Pandora, Dear, you are not alone. A lot is happening to your body and the ammonia does mess your mind all up. I had that problem, too. Start telling yourself you are going to beat PSC and that you are not going to give in to its many symptoms. Your mental health issues are just as important to deal with as the physical.
I considered myself a rock solid guy that enjoyed risk taking activities like flying, motorcycling, sailboat racing. And, when I got sick and the ammonia levels were rising, my memory and judgment got all mixed up. I was a school business manager dealing with millions of dollars every day and I knew the disease was ending my career. I resigned before letting it affect my accuracy and judgment. It was very depressing to me to have to do that.
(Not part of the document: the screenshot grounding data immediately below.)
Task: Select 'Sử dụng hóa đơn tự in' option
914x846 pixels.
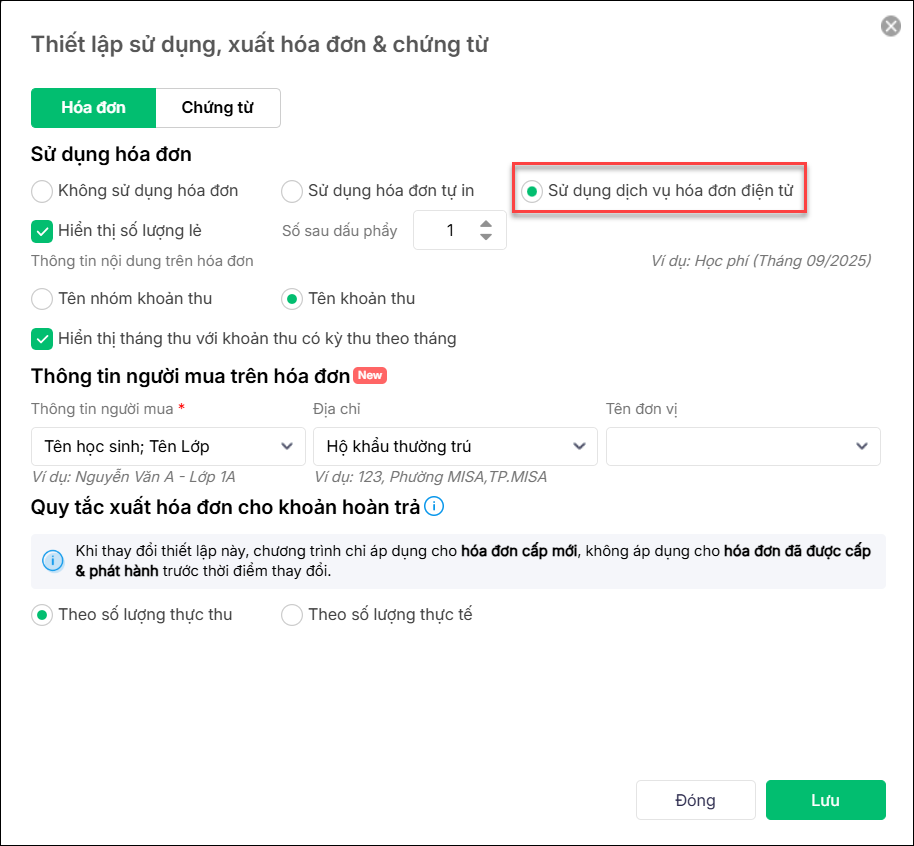Action: (x=292, y=190)
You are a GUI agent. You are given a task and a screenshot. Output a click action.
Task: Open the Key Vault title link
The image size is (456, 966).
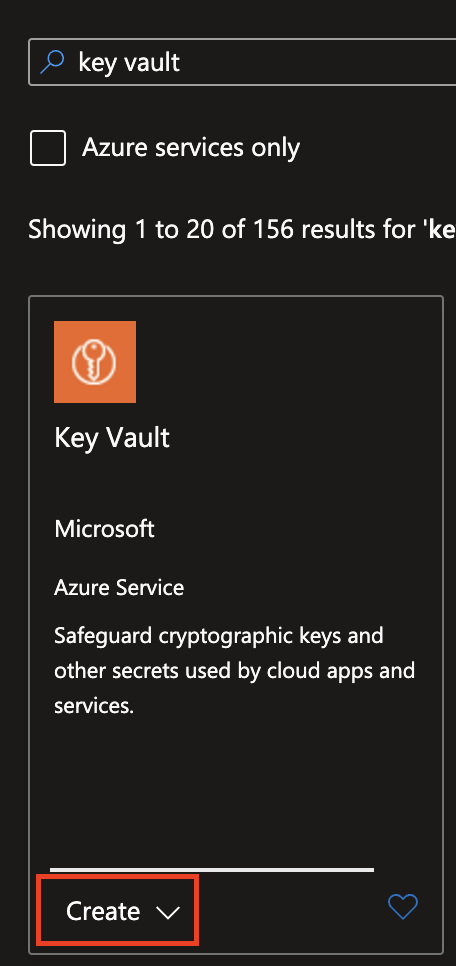112,437
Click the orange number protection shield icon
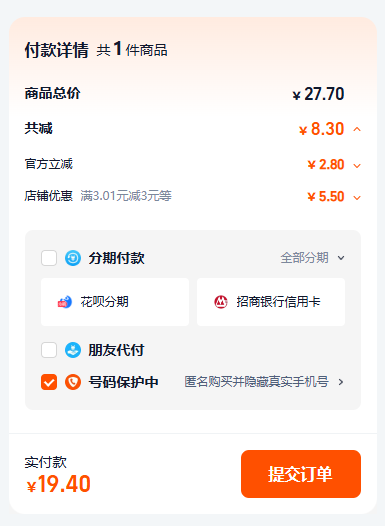The image size is (385, 526). tap(73, 382)
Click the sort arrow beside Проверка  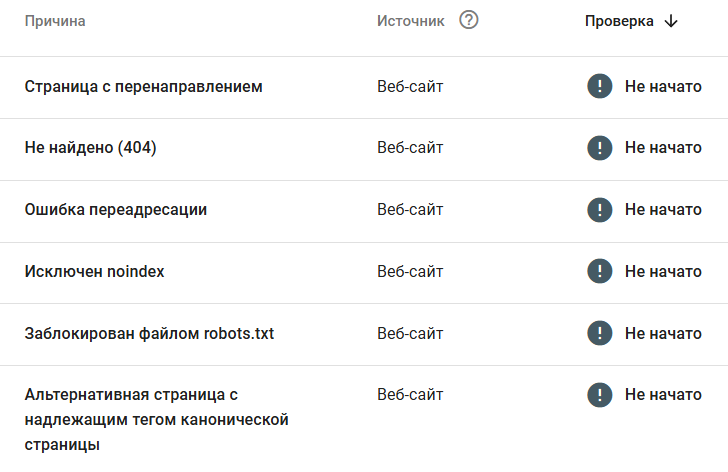[x=671, y=21]
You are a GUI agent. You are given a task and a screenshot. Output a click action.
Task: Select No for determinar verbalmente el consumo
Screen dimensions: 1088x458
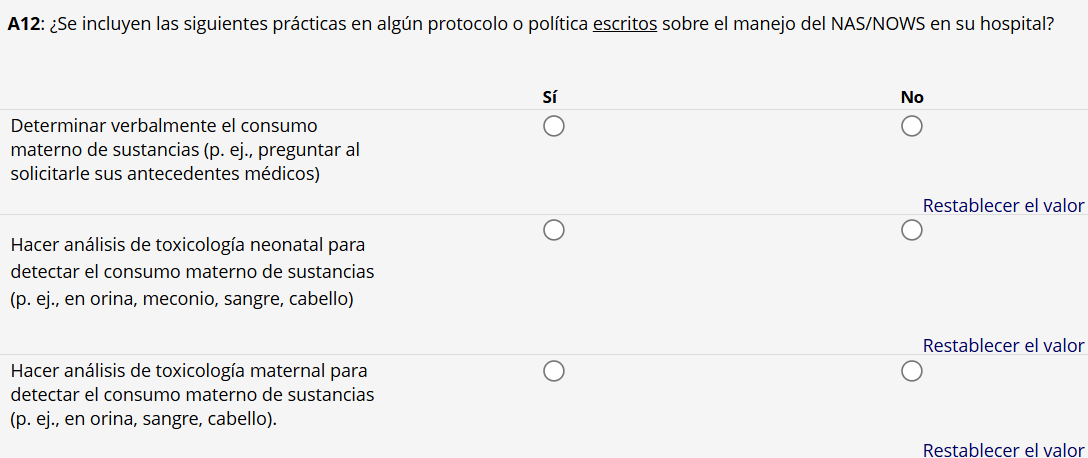[x=911, y=127]
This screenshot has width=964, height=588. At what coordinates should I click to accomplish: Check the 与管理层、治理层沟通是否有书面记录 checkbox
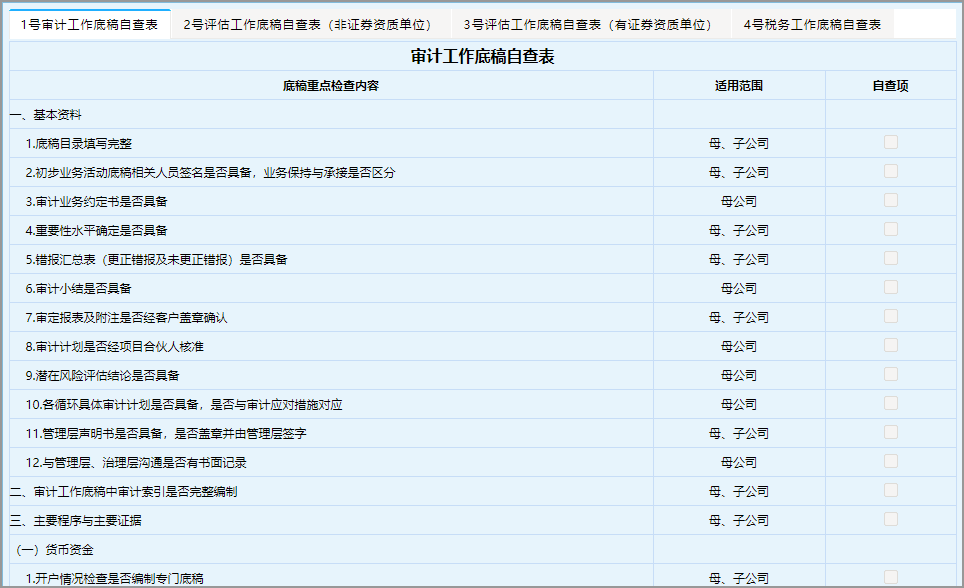(890, 462)
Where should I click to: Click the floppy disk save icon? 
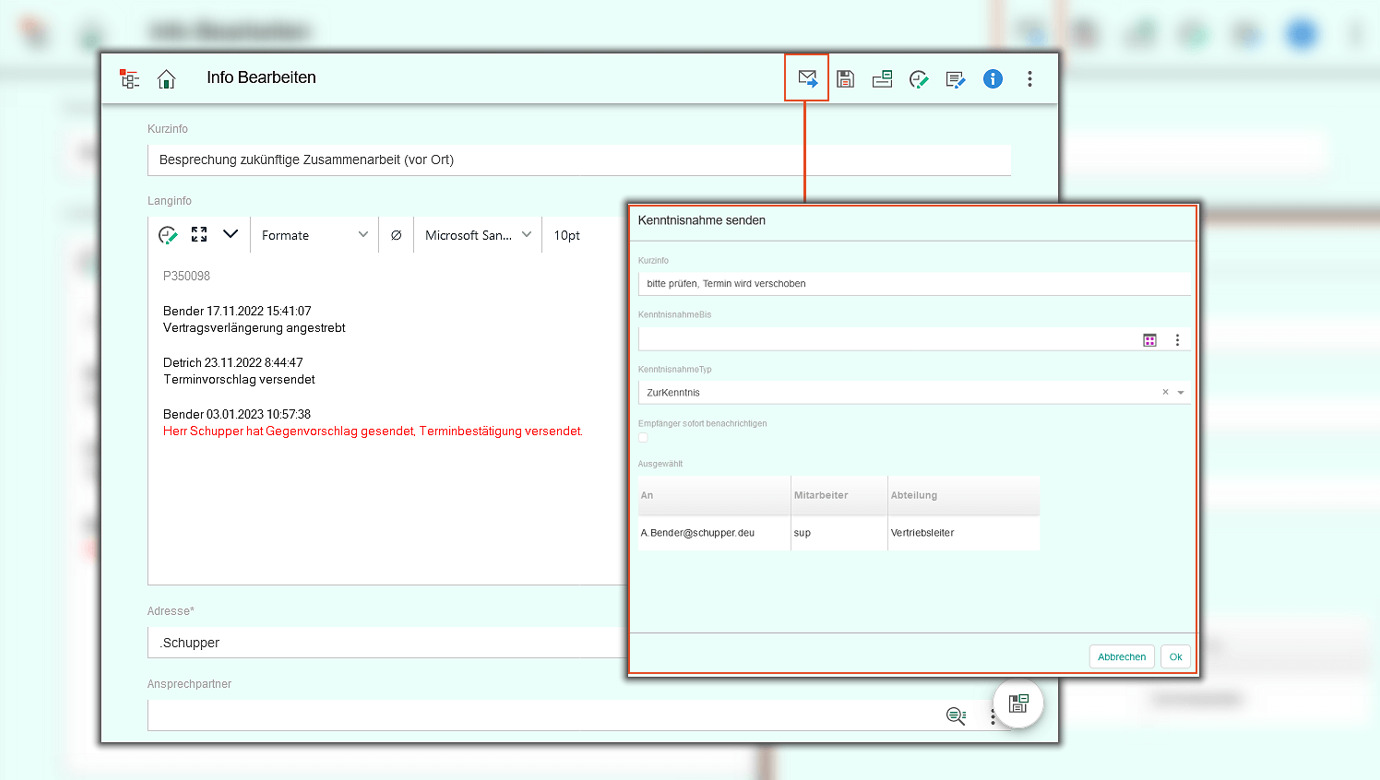[x=845, y=79]
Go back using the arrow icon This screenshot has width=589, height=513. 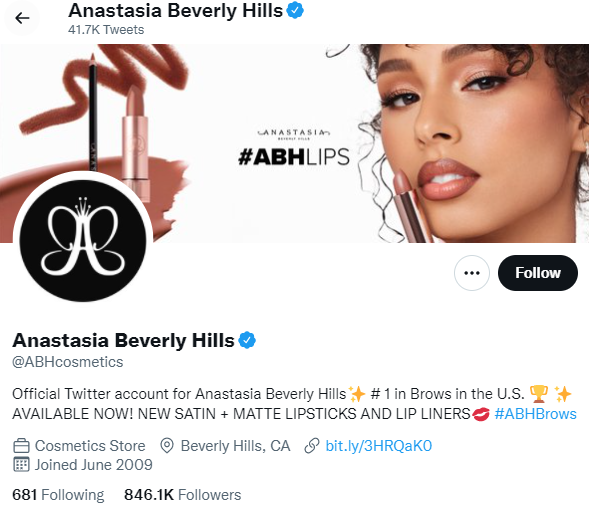click(22, 18)
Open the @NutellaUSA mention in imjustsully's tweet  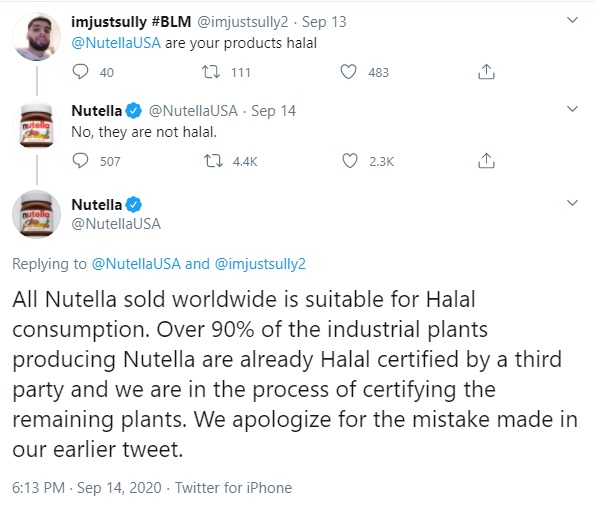(x=116, y=43)
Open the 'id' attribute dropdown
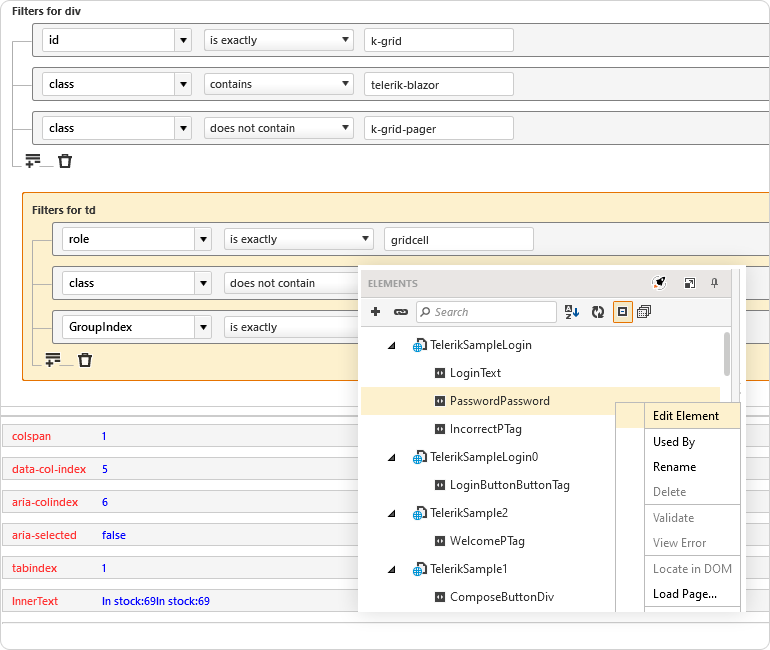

My spleen was six times larger than normal. I was swelling up with water. My hepatologist had me on 80mg of Lasix and 20 mg of Metazalone each day to get rid of the water. I had to wear compression panty hose around the clock to keep my feet and legs a reasonable size. Here I was a guy, “walking around in women’s underwear” as the parody words that go with the music, Walking In A Winter Wonderland. (it’s a very funny video you can find on YouTube by searching: walking round in women’s underwear. It sounds like you could use a good hearty laugh about something. Humor heals, or at least makes things more bearable. Get a dose of it everyday).
Hepatologists know about the depression issue. A nurse practitioner told me anybody with a serious illness that says they are not depressed is a liar. That’s true. Once you have admitted that to yourself you can discuss the issue with your doctor or therapist and develop a plan on how to deal with it. You treat it parallel to you PSC treatment.
What you said about the doctor learning from you is very true. My hepatologist said every PSC patient they have had in the program is different. They don’t know how to heal it or even slow its progress, so they just treat the symptoms and monitor the disease. Because there is so few of us, a support group is impossible. He said most liver transplant support groups are made up of alcoholics,and that would be unproductive to attend. I got lucky and found a transplant support group made up of liver, kidney and heart transplant survivors. Rich, my friend and I were the only two still waiting for a transplant. They were wonderful to us. A great support. And, they/we all live in a mostly rural area. Our’s is hosted by a community hospital. You never know where you will find one. Ask at a hospital near you.
Another resource is PSCpartners.org. That was the first place I started getting information from. We got to attend their annual meeting which they hold in a different city each year. For the first time, I met people like me, real fighters though they had the symptoms. As the speakers spoke, we were all falling asleep from fatigue of the disease. We would wake up. Look around and smile that everyone was doing the same thing. It is a great online group with lots of research and current events.
I’ve covered a lot of stuff in a short time, so let me end with just saying this: find a hepatologist and have your medical records, especially your diagnosis, test results and radiologist reports from imaging that was done forwarded to him. Before you move, most hospitals and doctor’s offices will give you a DVD of MRI’s and ultrasounds. Biopsy results and ERCP’s usually go direct to the doctor. Your hepatologist becomes your best friend taking care of you. They know way more about diseases of the liver than a Gastro. Do not let the lack of money stop you from approaching a transplant program. They have ways of taking care of things. Trust. People travel many miles to make appointments at a transplant hospital. Don’t let distance prevent you from signing up. The American Liver Foundation, Helping Hands, United Way, a church, synagogue or mosque a places to turn for people to help you, especially with transportation. I got so bad I could not drive except short local trips.